本年4月25日に、「最高裁判所による商標の権利付与・権利確定に係る行政訴訟の諸問題に関する意見」が公布され、商標に関する行政訴訟の審理について、はじめて司法審査基準に関する指導的意見が公文書として配布されました。当該意見は全部で20条ありますが、特に下記条項が重要と思われます。

11条(著名商標の保護範囲)
中国で周知となっている既登録の著名商標について、非類似商品への保護範囲を認定する場合、その著名性の程度に応じて、より広い範囲の保護を与えるべきであるという意見が述べられています。従いまして、中国で著名度の高い登録商標は、今後はより広い範囲の非類似商品まで保護される可能性があります。

18条(不正登録の禁止)
他人が既に使用し且つ一定の影響力を有する商標であることを知っていた場合又は知り得た場合に、他人の当該商標を先に出願することは不正手段による出願であると認定できるという意見が述べられています。これにより、今後は、不正出願・登録に対して、中国国内での使用実績に基づく異議申立や取消請求が認められやすくなる可能性が期待されます。

20条(登録商標の使用)
三年間の不使用取消事件に関し、実際に使用されている商標と登録商標がわずかな差異であり顕著な特徴が変わらない場合、登録商標の使用と見なすことができるという意見です。これまで実際の使用態様と登録商標の同一性が厳しく判断されていましたが、今後は同一性の判断が多少緩くなる可能性があります。

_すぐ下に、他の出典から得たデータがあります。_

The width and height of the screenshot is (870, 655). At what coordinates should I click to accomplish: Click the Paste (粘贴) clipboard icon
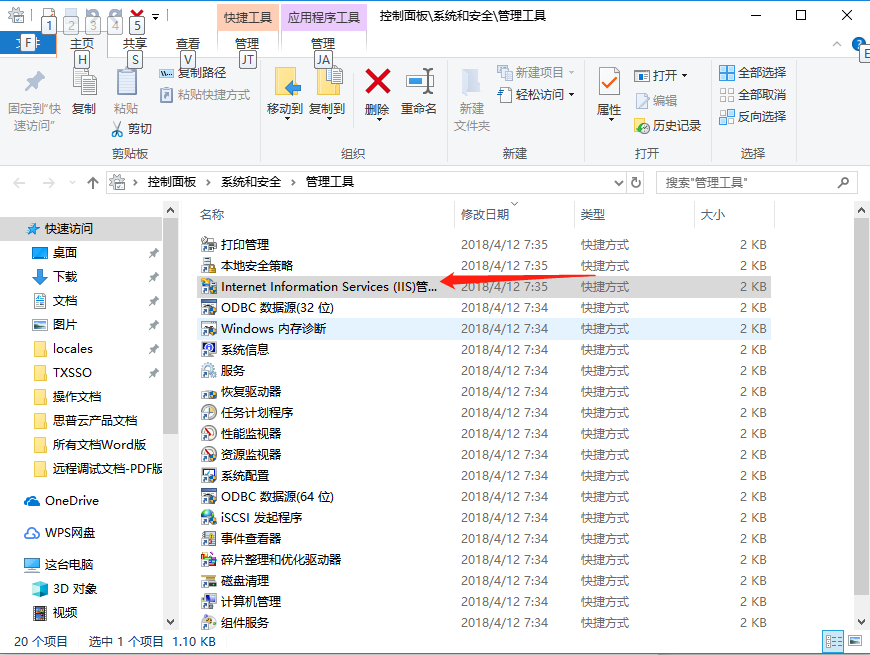pyautogui.click(x=126, y=82)
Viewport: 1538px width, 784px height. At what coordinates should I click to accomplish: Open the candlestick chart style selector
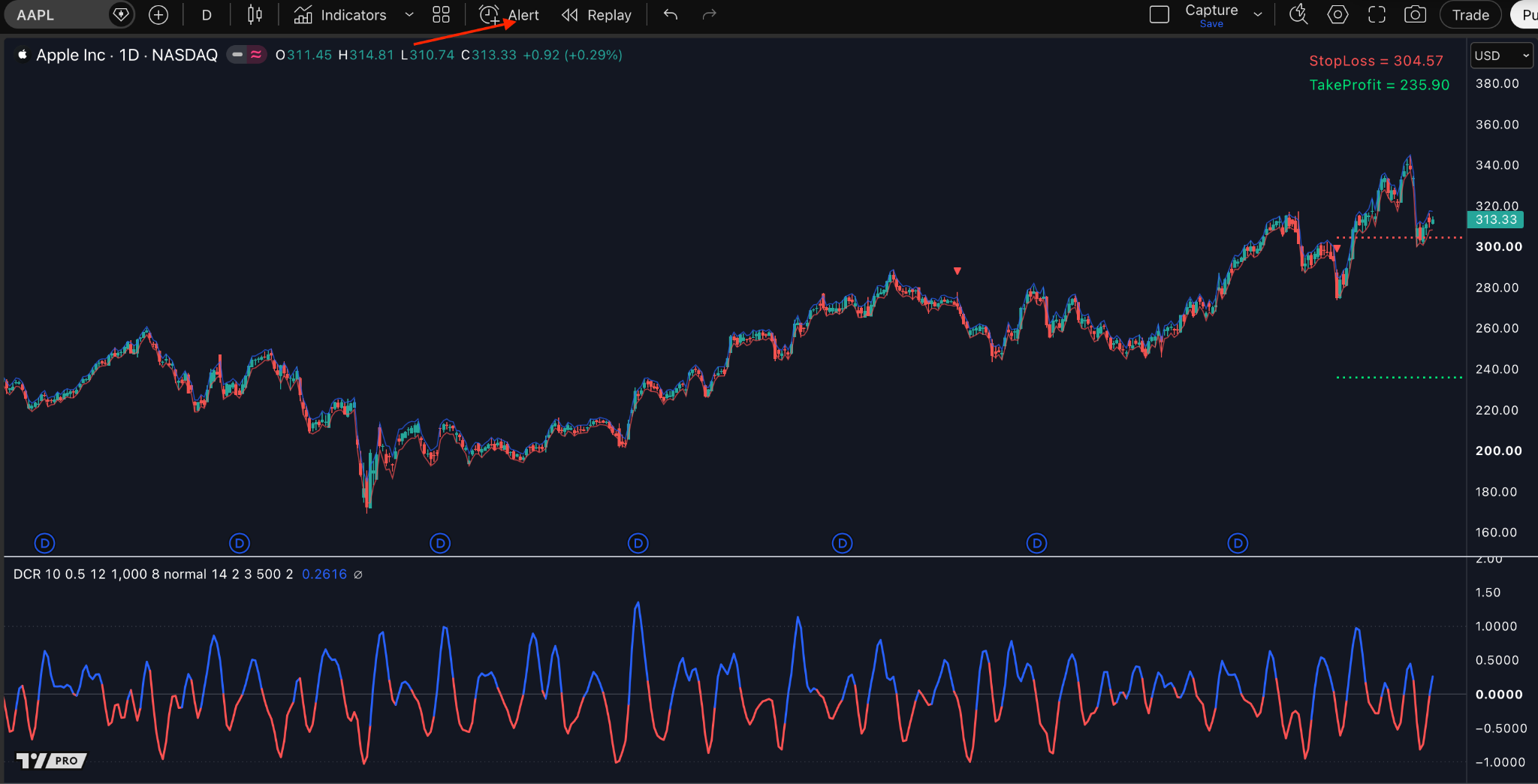pos(255,15)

今回の最高裁の意見では、上記11条や18条のように、真の商標権者の保護が強化される傾向がみられますが、具体的な基準は依然として不明確であるため、今後の行政訴訟の判決に注目すべきでしょう。

メキシコ
2010年4月1日 代理人委任状に関する法改正の実施

工業所有権法第181条の改正により、本年4月1日よりメキシコ特許庁に対して代理人委任状の提出が不要となり、各種申請書の中で代理人が代理権を付与されていることを宣誓するのみでよいこととなりました。この改正は、商標等の標章に係る新規出願、更新出願、譲渡申請、名義又は住所変更申請、使用権設定登録申請に適用されます。然しながら、特許庁に対して代理人委任状を提出する必要はなくなったものの、代理権の存在を証明すべき事態に備え、複数のメキシコ代理人から代理人自身の保管用として委任状を提供すべきであると強く推奨されています。弊社としても、安全を考慮し、従来どおり代理人委任状を送付することをお勧めします。

注:上記の改正は、特許、実用新案、意匠には適用されませんのでご注意下さい。